◆ The input ◆
=== Begin Enclosure ===

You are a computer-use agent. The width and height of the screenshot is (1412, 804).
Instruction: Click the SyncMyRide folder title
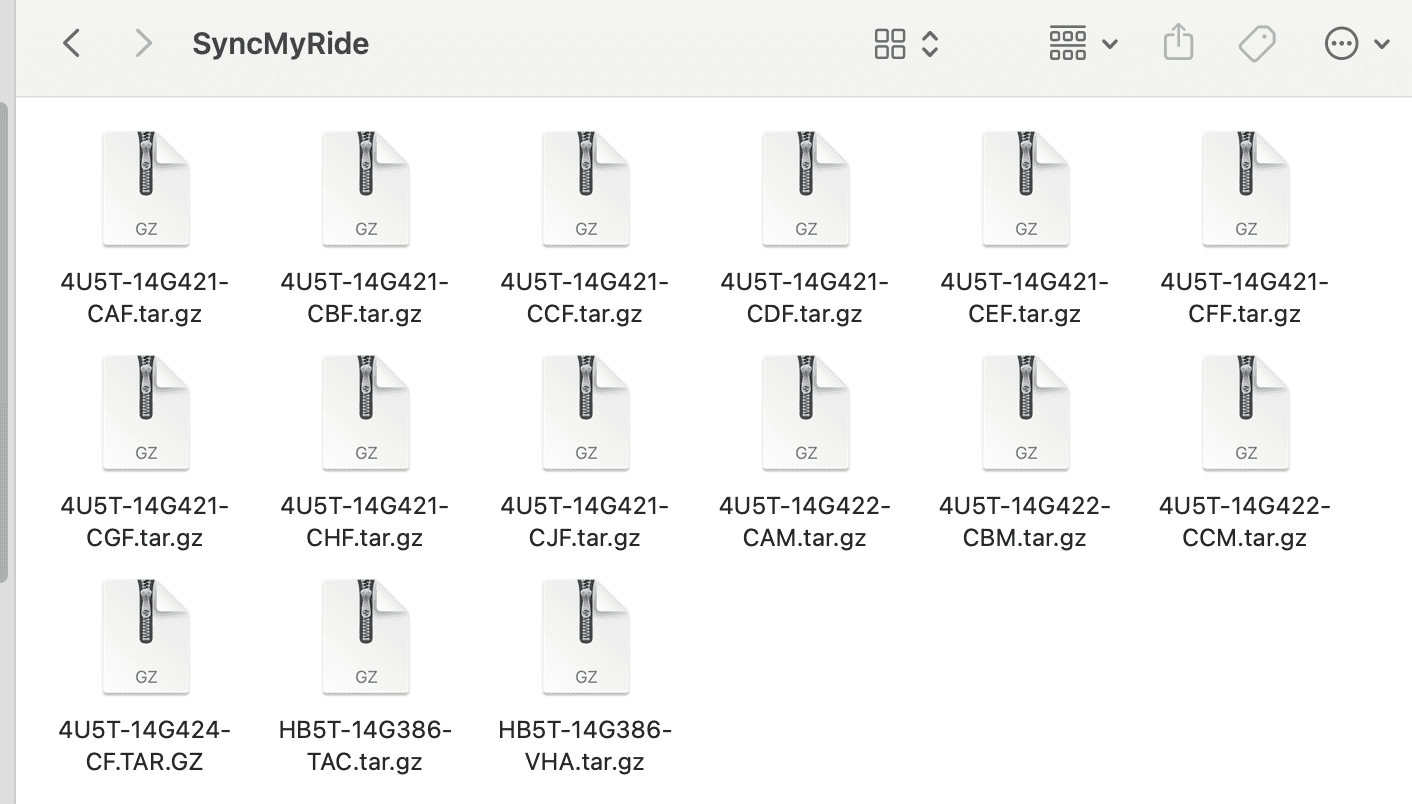click(x=281, y=44)
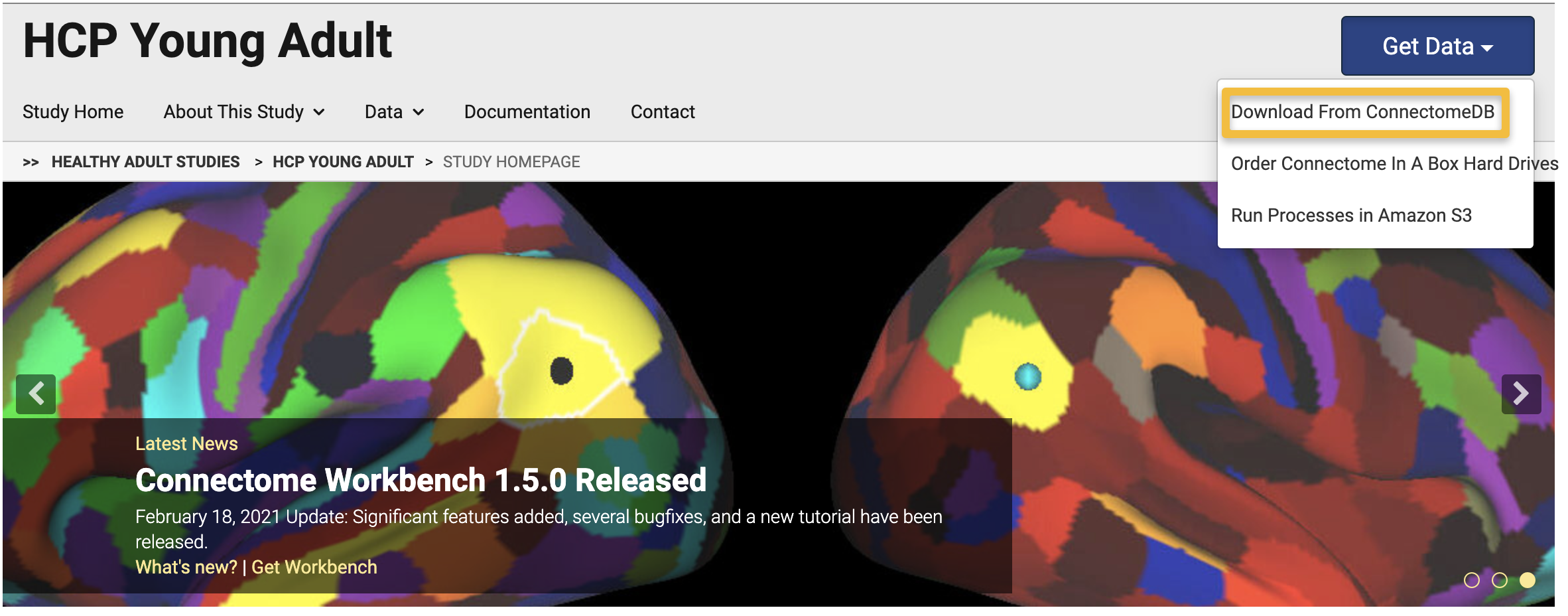Select the first carousel indicator dot

(x=1471, y=580)
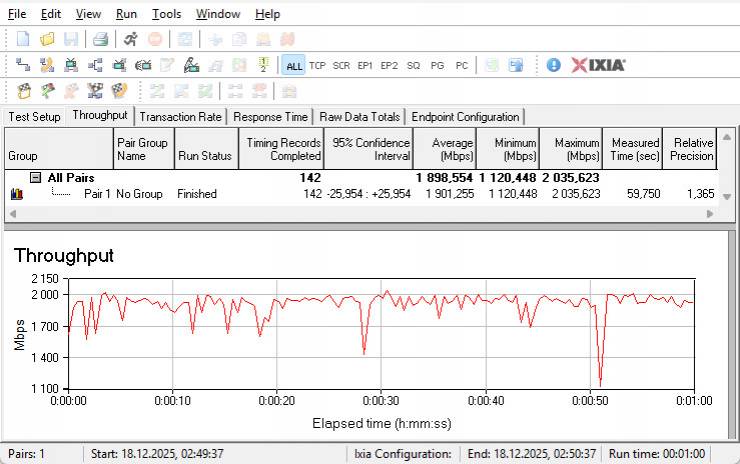The image size is (740, 464).
Task: Click the Add Pair connection icon
Action: [23, 65]
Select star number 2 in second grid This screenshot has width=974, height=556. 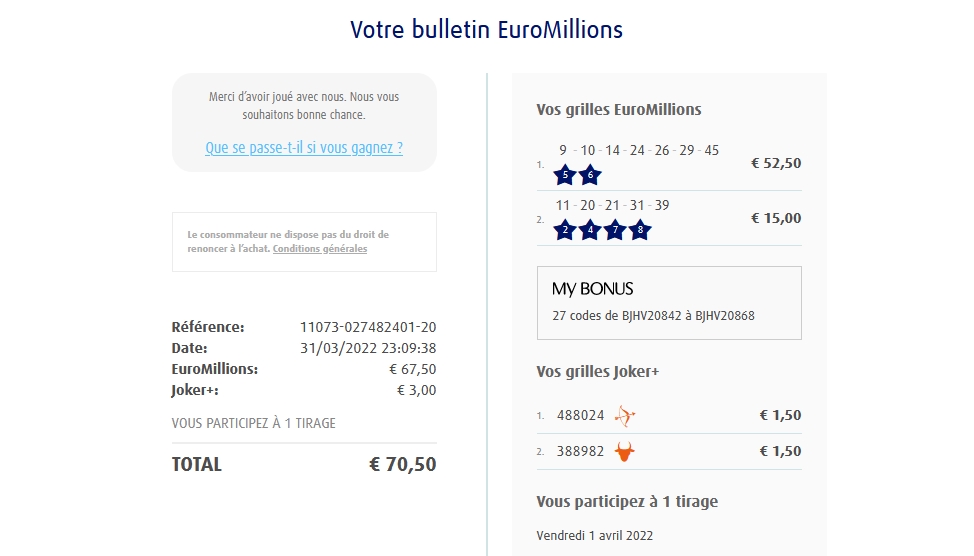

=== End Enclosure ===

Could you transcribe all of the data exactly and omit the pictures?

◆ Solution for this task ◆
You are a computer-use agent. The width and height of the screenshot is (1412, 804).
Instruction: Click the SyncMyRide folder title
click(x=281, y=44)
Select the first carousel indicator dot

(x=1471, y=580)
The image size is (740, 464).
Task: Click the Add Pair connection icon
Action: [23, 65]
Select star number 2 in second grid This screenshot has width=974, height=556. 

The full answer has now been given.